Below are the three top companies on my list for accumulation-focused fixed indexed annuities.  I have a lot of experience with Midland and Mass Mutual and less with Athene, whom I’d give mixed reviews on customer service and processing.  Athene has gotten better over the past few years and I put them on the list mostly because the products are popular and competitive.  The following contracts all have several other index options but I chose just a couple of the better ones for each.  This will show both similarities and competitive differences.

Midland National – surrender terms from five to ten years

S&P 500 Cap Rates up to 9%

NASDAQ 100 12% Volatility Control

Past year 10.62% yield with up to 70% participation equals 7.43% annual return

S&P MARC 5% Risk Control

Past year 10.82% yield with up to 150% participation equals 16.23% annual return

Mass Mutual Ascend – surrender terms from five to seven years

S&P 500 Cap Rates up to 8% (guaranteed for entire surrender term)

S&P 500 Risk Control 10%

Past year 25.44% yield with up to 65% participation equals 16.54% annual return

SPDR Gold Shares Cap Rates up to 10.5%

Gold shot up substantially in the past year so this obviously capped out

Athene – surrender terms from five to ten years

S&P 500 Cap Rates up to 9.5%

NASDAQ Fast Convergence 12.5% Risk Control

Past year 12.5% yield with up to 110% participation equals 13.75% annual return

BNP Paribas Multi Asset 5% Risk Control

Past year 5.39% yield with up to 190% participation equals 10.24% annual return

Risk control measure and an important point to explain again.  There’s a podcast from last year that explains it in greater detail that is linked below.  The most important thing for consumers is that risk control gives consistent pricing in cap and participation rates because of less equity exposure in the index.  The greater the level of risk, the more growth you can expect in positive years but the lower risk indexes can return positive results when the market is down in value.
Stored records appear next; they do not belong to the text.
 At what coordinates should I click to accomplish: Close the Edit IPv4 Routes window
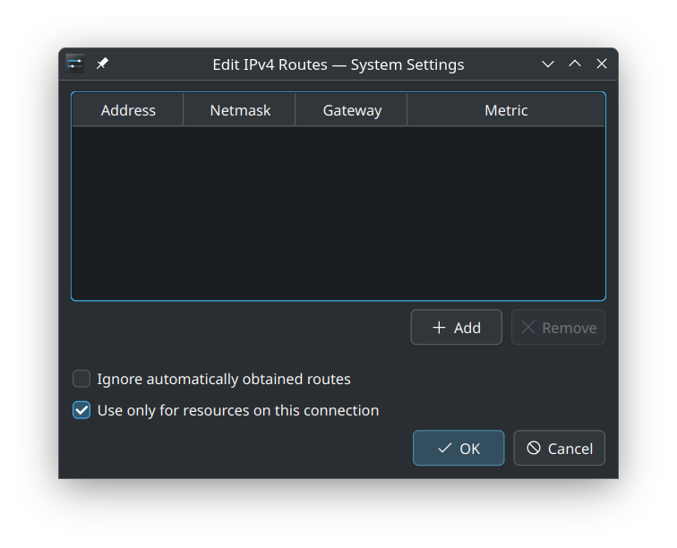click(602, 64)
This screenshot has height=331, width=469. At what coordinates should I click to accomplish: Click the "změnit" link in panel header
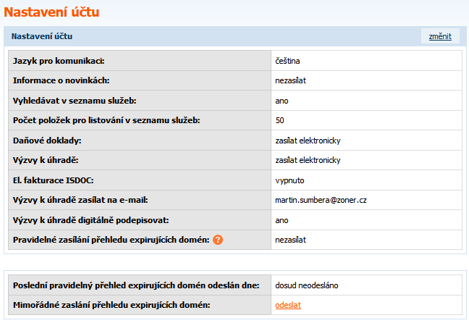pos(439,36)
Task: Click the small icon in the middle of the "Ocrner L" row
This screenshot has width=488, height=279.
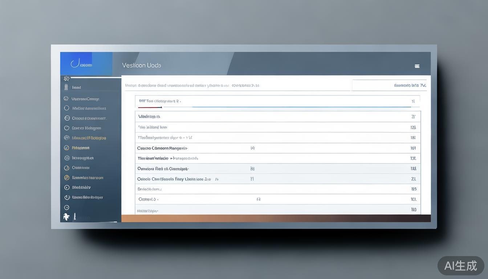Action: tap(258, 199)
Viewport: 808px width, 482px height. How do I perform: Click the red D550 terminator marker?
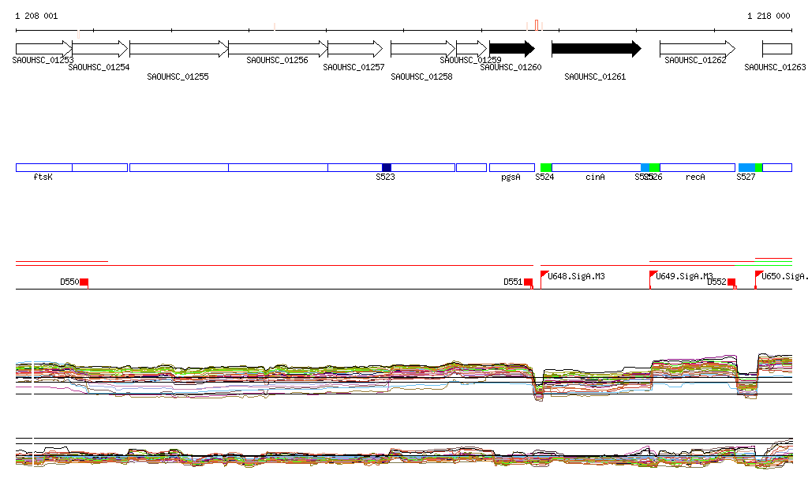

Learn more about risk controlled indexes here:  Crazy Annuity Indexes

This is just a snapshot of these contracts and the overall market in general.  But you’ll find little difference between these products and all the others available.  Is there anything better?  There are several that are comparable and several that aren’t near as good.  I know these contracts work so I have no incentive to shift my recommendations without a material reason.  When you look at financial strength, customer service, and product performance many others will be excluded for one reason or another.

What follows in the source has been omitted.